Электронная библиотека книг » Константин Коровин » «То было давно… там… в России…» » Текст книги (страница 18)
«То было давно… там… в России…»
  • Текст добавлен: 6 октября 2016, 23:36

Текст книги "«То было давно… там… в России…»"


Автор книги: Константин Коровин


Жанр:

   

Прочая проза


сообщить о нарушении

Текущая страница: 18 (всего у книги 72 страниц) [доступный отрывок для чтения: 26 страниц]

Зверь

Лисенок… А перед ним самый страшный враг его – человек.

Жалко сиротливы и полны гнева его большие темно-синие глаза, сверкающие остро; жалка его мордочка на худенькой шее; смотрит на меня и дрожит.

Ноги перевязаны туго мочалкой; желтая шерстка взъерошена. Бедный лисенок! Нет ни норы у него, ни матери. И он защищает себя. Его оскаленные белые зубки стучат.

«Не трону, не бойся, – шепчу и думаю: – отпустить в лес – пропадет!»

Тороплюсь, кладу ветки елей в чулан, сена, дров. Руки дрожат. Кричу:

– Дайте ножницы! Скорей! Молока!

Еще укусит… Осторожно разрезаю мочалки, и лисенок прячется в хворост. На тарелках я поставил молоко, вареного мяса, творогу, закрыл дверь чулана и вышел в свою мастерскую.

– Где вы достали лисенка? – спрашиваю я ребят, которые принесли его в мешке.

– Дядя Семен дал. Мать-то он застрелил, лисицу-то.

– А где нора была?

– А кто ее знает… В лесу, знать.

Потом ребятишки ушли, настал вечер, ночь. Мой пойнтер Феб – никакого внимания на лисенка.

Проснулся ночью и думаю: «Что, спит лисенок или нет?»

В доме тихо. Маленький зверек! Как-то он? Ему тяжело, наверное. Мать убили. Он думает, что я убил мать.

Пошел послушать в чулан. В его окне туман, а в тумане серп месяца. Вдали кричат коростели. В самом углу вижу мордочку и большие горящие глазенки. Взял прутик, насадил на него кусок мяса и медленно подвожу к мордочке; лисенок схватил и проглотил, не жуя. Я еще, опять глотает, не жует. «Довольно, – думаю. – Будет жив, должно быть!»
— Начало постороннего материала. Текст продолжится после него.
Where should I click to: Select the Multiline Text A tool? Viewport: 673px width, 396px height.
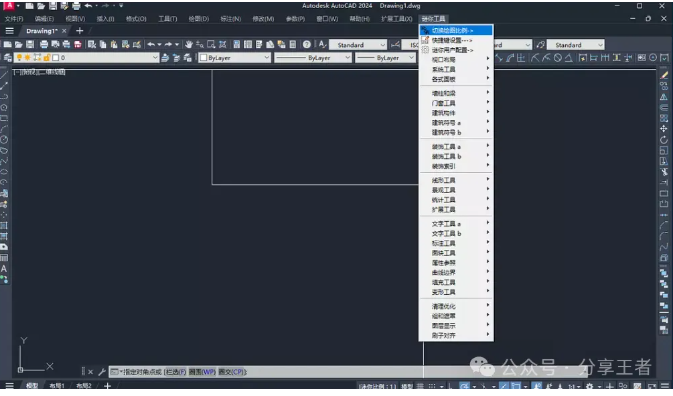coord(4,269)
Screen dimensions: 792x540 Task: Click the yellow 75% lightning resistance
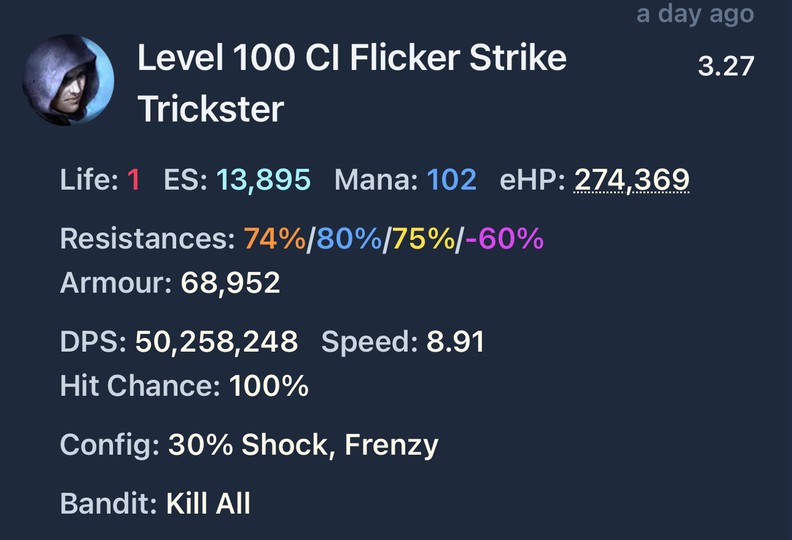420,240
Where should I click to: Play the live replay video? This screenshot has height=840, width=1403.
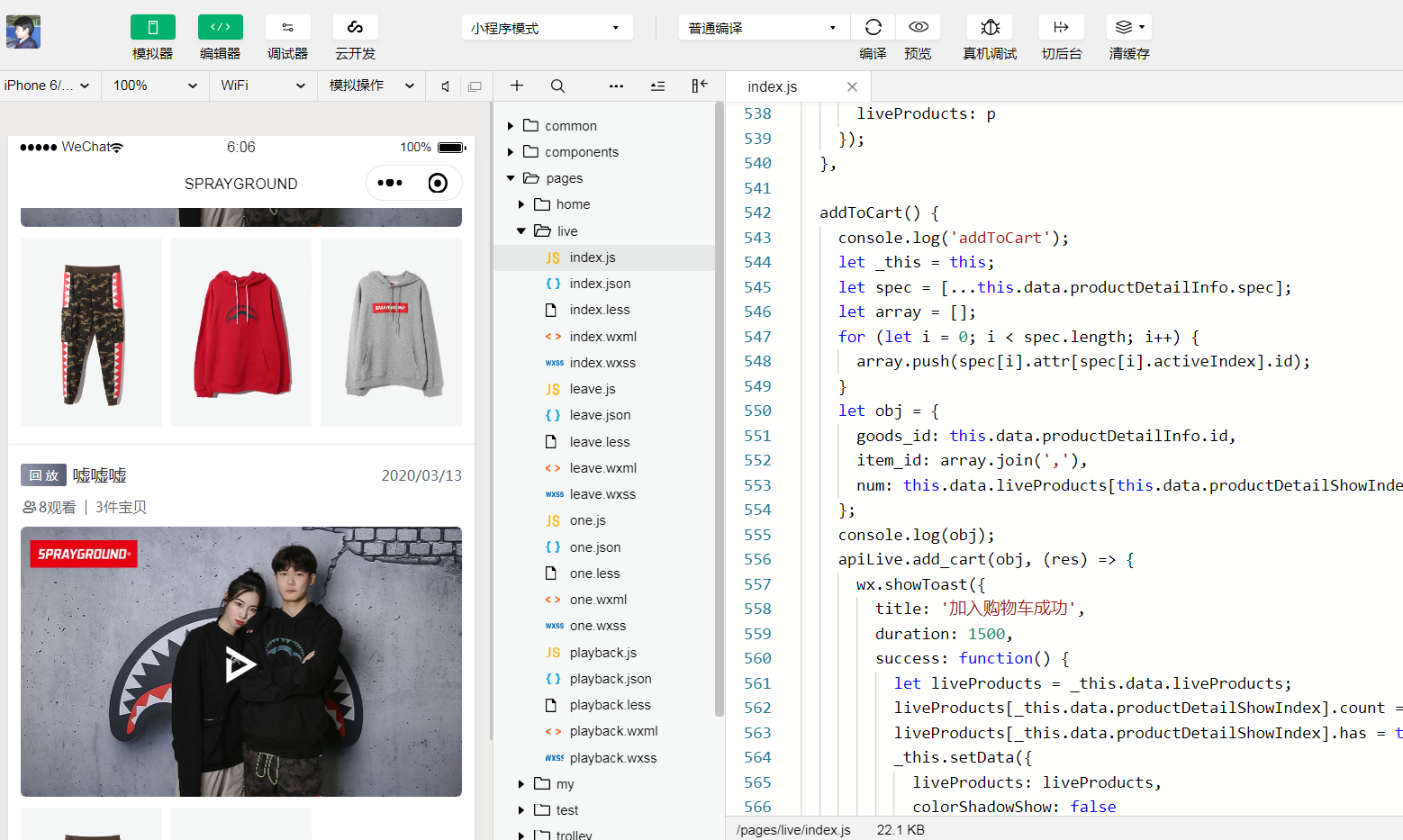click(240, 664)
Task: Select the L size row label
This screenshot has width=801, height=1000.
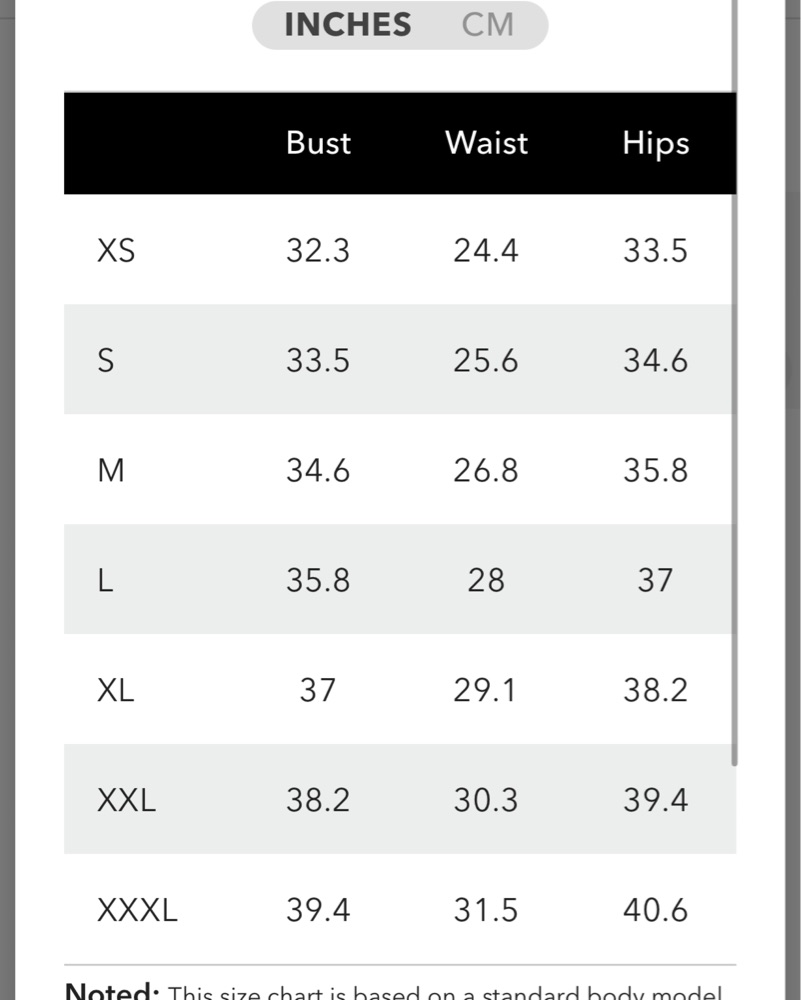Action: tap(105, 580)
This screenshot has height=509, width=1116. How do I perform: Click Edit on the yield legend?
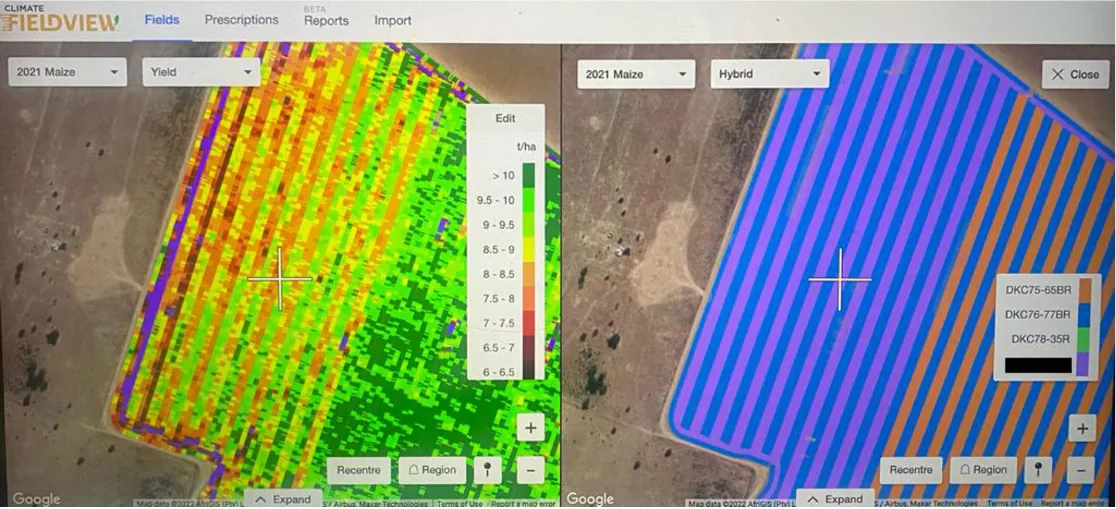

Утром опять его кормил – хлеб с молоком, тоже съел. Молодец лисенок!

А через месяц лисенок взял еду из моих рук. Странно, и Феба не боится, а Феб на него по-прежнему никакого внимания.

Перевел я лисенка в мою мастерскую. Устроил в ящике логовище, положил солому, веток. Когда кормлю Феба хлебом с молоком, лисенок подходит к кормушке и доедает.

Так он рос и стал похож на муфту; нос и глазенки выглядывают из пышной шерсти. Какой красавец… Я с ним разговариваю.

– Я тебе задам, – говорю, – хитрая лисица, кур таскать!

Он слышит, что я говорю без сердца, выходит из ящика и играет с моей туфлей. Ест прямо из рук. Не дает Фебу есть, лезет первый.


* * *

Как-то я писал в моем малиннике красками сарай и загородку. Куры ходили около. Вдруг они отчаянно заметались. Вижу, мой лисенок тут как тут. Остановился около меня; круглые глазенки горят, вдыхает свободу. Сороки на березах трещат в волнении. Лисенок сел около меня и смотрит кверху.

«Возьму, – думаю, – корзину сенную, накрою его, чтобы не убежал».

Я встал и пошел, а он за мною; я на террасу – и он; в мастерскую – и он туда же.

– Ах ты, милый мой, Лис! Если ты ходишь за мной, тогда пойдем гулять.

Внизу была речка, за нею лес, огромный Феклин бор, на сто верст.

Лис побежал быстро и спрятался в траве. Я подошел. Он притаился и вытянулся весь, лежит; вдруг вскочил и с радостью стал бегать вокруг меня. Так делают и собаки от своей собачьей «радости жизни». Так начались наши прогулки с играми в прятки. Лисенок стал красивым рыжевато-красным и сильным зверем, но он еще сидел у меня на руках, хотя другим не давался. Один мой приятель нечаянно коснулся его палкой; он ее изгрыз со злобой.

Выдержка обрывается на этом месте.